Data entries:
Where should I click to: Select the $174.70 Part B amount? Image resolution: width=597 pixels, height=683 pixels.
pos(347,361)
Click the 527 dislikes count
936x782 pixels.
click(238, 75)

THE TASK. Repeat the data exactly. Omit nothing.

TASK ANSWER.
Where should I click to: Select the $174.70 Part B amount? Image resolution: width=597 pixels, height=683 pixels.
pos(347,361)
Click the 527 dislikes count
936x782 pixels.
click(238, 75)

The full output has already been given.